- **PASSAGE PROVIDED**
—————

Statistical tools are grouped according to function.  Some tools serve to describe a large group of information in just a few numbers.  These tools are called “descriptive statistics.”  Other tools tools test to see whether the information obtained is close to what should be expected.  These tools are called “inductive statistics.”  They have that name because they are based on inductive logic:  key terms in the formulas are derived from observation rather than deduced from a definition.  In this unit, we will consider two inductive statistics (Student’s t-test and Chi-square).  The next unit will be devoted to the most commonly used inductive statistics—correlation and analysis of variance.  The difference between Student’s t-test and Chi-square lies in the assumptions you can make about the “true” distribution of the data.  All inductive statistics work from observed data to create an estimate of the “true” or “population” distribution.  Rarely will you have the luxury of actually observing the totality of the phenomenon in which you are interested; most of the time, you must settle for looking at a representative sample of the data.

 

Nonparametric statistics make no assumptions about the shape of the underlying distribution.  Since they make fewer assumptions (they still assume the rules of probability), they can be used in more instances.  There is a price to pay for the increased flexibility, however.  Nonparametric statistics are also less sensitive.  They are more likely than parametric statistics to overlook a small, but still significant, difference in the data.  Chi-square tests whether the observed interaction between two variables could be obtained by chance from a larger population, just from knowing how many in the sample belong in the various categories of each of the variables.

—————

- **REQUIRED TASKS**
**1.** Can you transcribe the passage on statistical tools starting at "Nonparametric statistics make" and ending at "of the variables."?
**2.** Can you pick up the passage on statistical tools after its last sentence and continue it?
The listing has no connection to the passage on statistical tools.

- **PROVIDED MATERIAL**
—————

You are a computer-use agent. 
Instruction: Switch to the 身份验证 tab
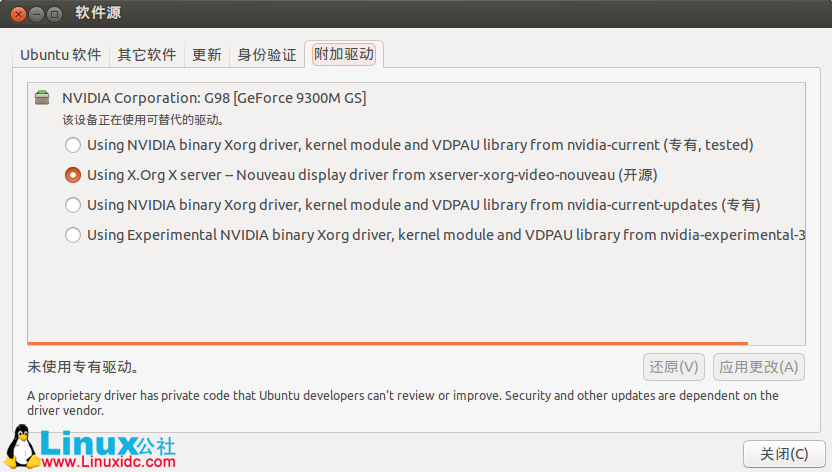[x=266, y=55]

—————

- **EXPECTED RESPONSES**
**1.**
Nonparametric statistics make no assumptions about the shape of the underlying distribution.  Since they make fewer assumptions (they still assume the rules of probability), they can be used in more instances.  There is a price to pay for the increased flexibility, however.  Nonparametric statistics are also less sensitive.  They are more likely than parametric statistics to overlook a small, but still significant, difference in the data.  Chi-square tests whether the observed interaction between two variables could be obtained by chance from a larger population, just from knowing how many in the sample belong in the various categories of each of the variables.

**2.**
Parametric statistics assume that the true distribution is “normally” distributed.  The “normal” distribution is the name given to the way things distribute themselves when they are independent of each other.  The sands in an hourglass come to rest in a “normal” distribution.  If a test is well-constructed, scores on the test will fall into a “normal” distribution.  The simplest of the parametric statistics compares an observed distribution to an ideal distribution or to another observed distribution, and tests for the fit between them.  “Student’s t-Test,” a statistic you will learn in this unit, is one such tool.  Since observation is based on only a sample of the entire population of events or traits, it is likely that samples drawn at different times will return slightly different observations.  So it is important to know whether observed differences are small enough that they could just be due to sampling “error” (or variation), or whether the differences are large enough to justify the claim that there is a “significant” difference.  In the next unit, you will learn other, even more powerful parametric statistics. 

 

Mathematical Basis

Chi-Square

Chi-square (the “ch” is hard—pronounce it like “ky”) is a general test for evaluating whether observed frequencies are significantly different form those expected by chance.  It is used whenever the observations can be “cross-classified,” or evaluated for two items of information at the same time (for example, the social class and the owner/renter status for each household in a city).  Unlike the other statistics in this unit and the next, Chi-square is not confined to interval data; any means of categorizing the data is acceptable, as long as it is possible to cross-classify the categories.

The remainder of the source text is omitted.